Built into this project is an “open-source” approach to participation and a disregard for artistic hierarchy in favor of the democratic values of the protest movement. The hashtag, which is also the project’s name, is itself a call to action for viewers to participate and sense their own artistic interconnectedness. Participants around the country have heeded the call. In cases like this, social media becomes a tool that turns individuals into more than just audience members observing a piece of artwork: They become participants, artists, revolutionaries.
Another project, Tributo a Los Desaparecidos/Tribute to the Disappeared, draws a clear connection between the events in Ferguson and in Ayotzinapa. A creation of New York artists Andrea Arroyo and Victoria Roberts, Tribute is a user-generated digital art quilt to “honor people who have disappeared in Mexico and around the world.”

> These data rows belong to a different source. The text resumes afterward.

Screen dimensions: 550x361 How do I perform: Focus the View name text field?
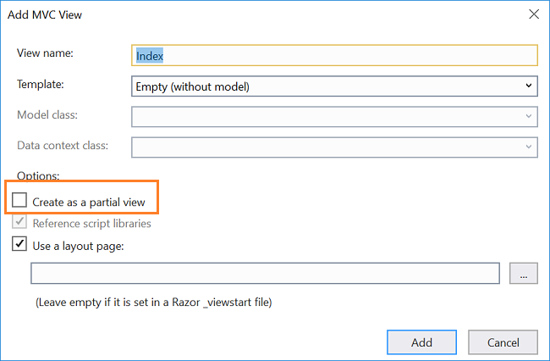point(334,55)
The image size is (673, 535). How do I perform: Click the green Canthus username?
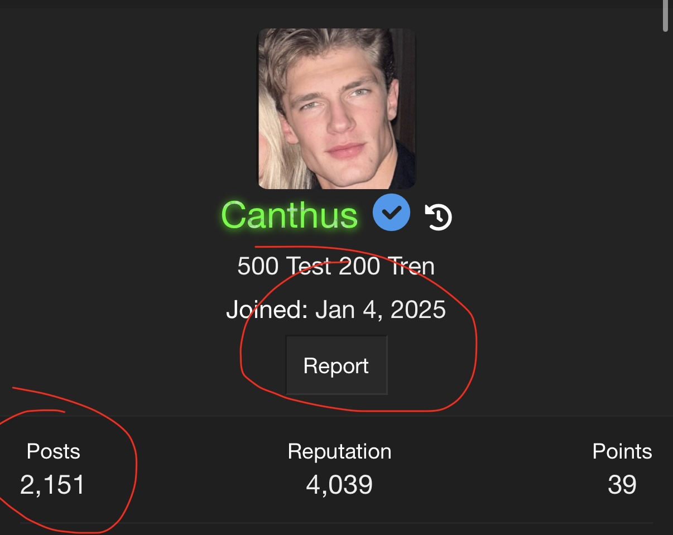tap(289, 215)
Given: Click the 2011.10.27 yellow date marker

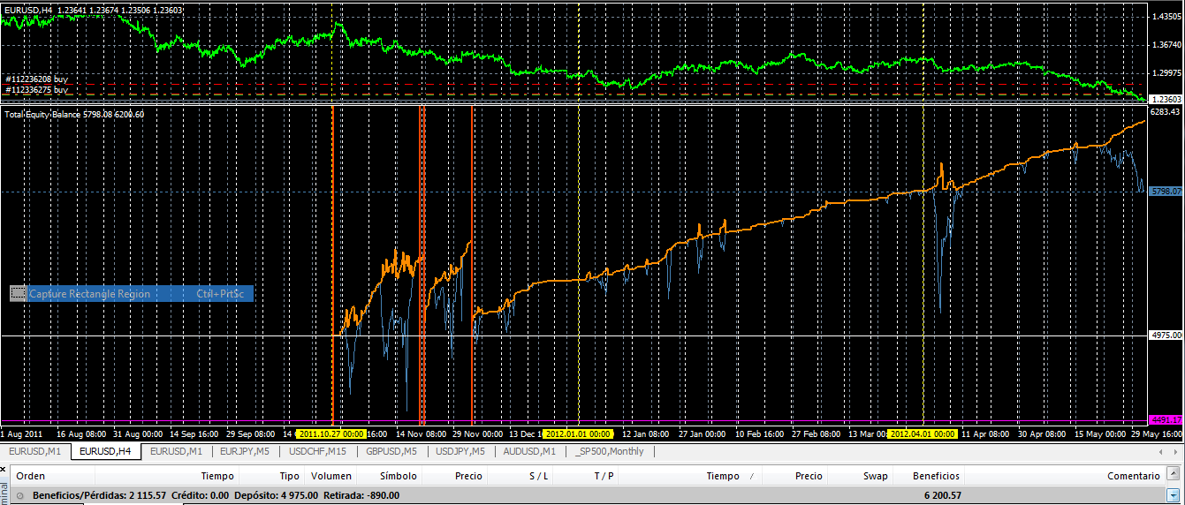Looking at the screenshot, I should [x=331, y=434].
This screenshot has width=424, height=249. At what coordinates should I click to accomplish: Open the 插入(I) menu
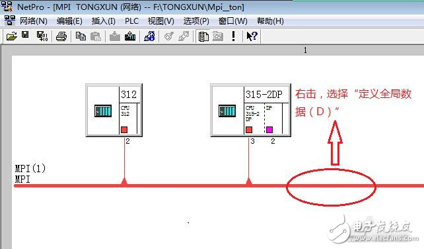pyautogui.click(x=103, y=21)
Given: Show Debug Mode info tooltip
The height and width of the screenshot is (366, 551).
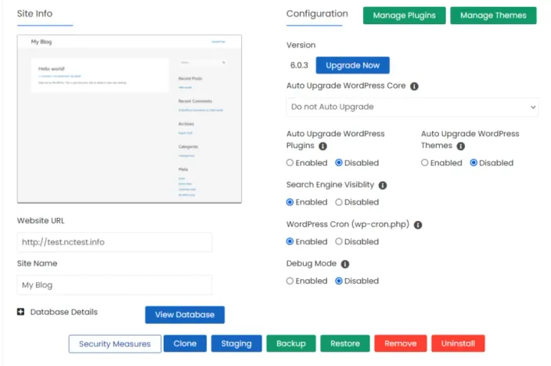Looking at the screenshot, I should pyautogui.click(x=345, y=264).
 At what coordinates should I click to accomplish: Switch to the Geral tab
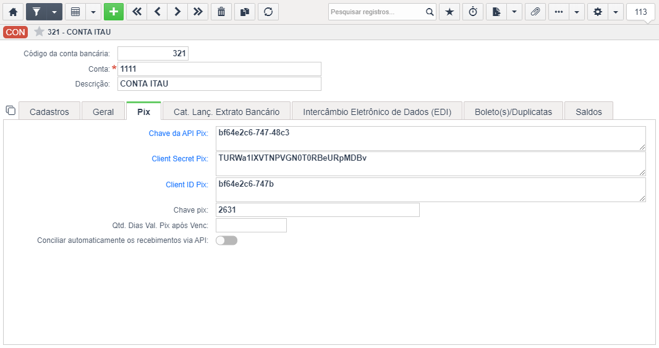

Arroyo views the fusion of social media and art as a means artists can use to increase their effectiveness and find common ground. She also uses social media to encourage the artistic and political involvement of artists and non-artists alike. Contributors to Tribute include “established artists, emerging artists, ‘non-professional’ artists, children, and seniors,” she says.
Similarly, #IlustradoresConAyotzinapa (Illustrators with Ayotzinapa) is a Tumblr page with a collage-like appearance. The page is a homage to #TodosSomosAyotzinapa (All Are Ayotzinapa) and echoes #IAmMikeBrown—both are hashtag feeds to share protest pictures, street art, and other images relating to the two incidents. But in this case, the project invites illustrators to submit their own portraits of the young men. On these illustrations, most artists identify themselves by name and demand to know the whereabouts of the missing individual. This publicly displays an inextricable emotional link formed between artist and deceased. Each submission adds to a collective accusation of the state and perpetrators, and together they compose a visual representation of collective pain, demand for accountability, and resilience. The effect empowers viewer as well as participant.

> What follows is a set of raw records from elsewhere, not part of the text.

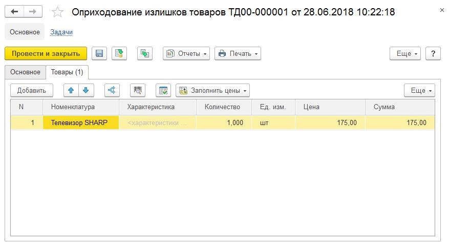
Task: Select the Товары (1) tab
Action: click(67, 72)
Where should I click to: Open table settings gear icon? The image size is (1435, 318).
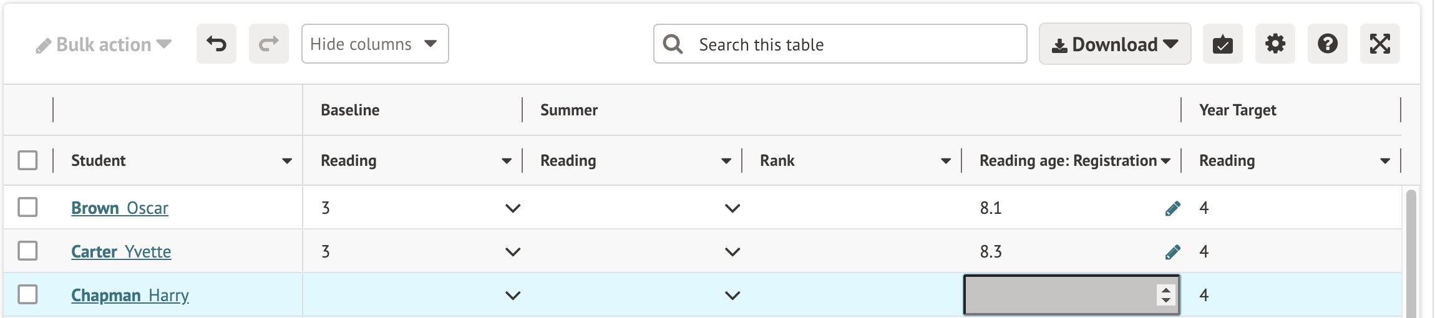[1275, 44]
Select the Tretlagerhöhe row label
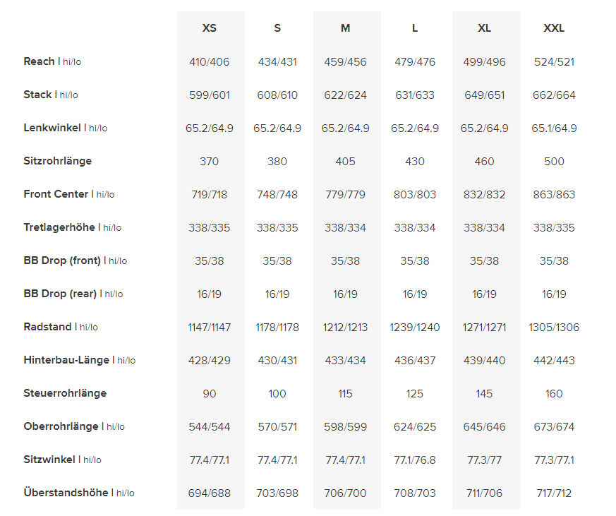 (59, 227)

The #YaMeCanse (I Am Tired) movement in Mexico emerged from a video created by a group of artists, actors, and activists. Like the artists who contribute to #IllustradoresConAyotzinapa, the makers of this video state their names (followed by “I am Mexican”) and give a clear call to action: “This is a new beginning,” the narrator says, “where we demand our government to fulfill their obligations.”
Projects like these demonstrate the ways that artists are using the hyper-public, hyper-accessible space of digital media to build movements and spread ideas. This is a new public space, and from it emerges a new public art. Because the space itself (like all spaces) cannot avoid being political in nature, this highly democratic, people-driven realm is increasingly catalytic for social practice.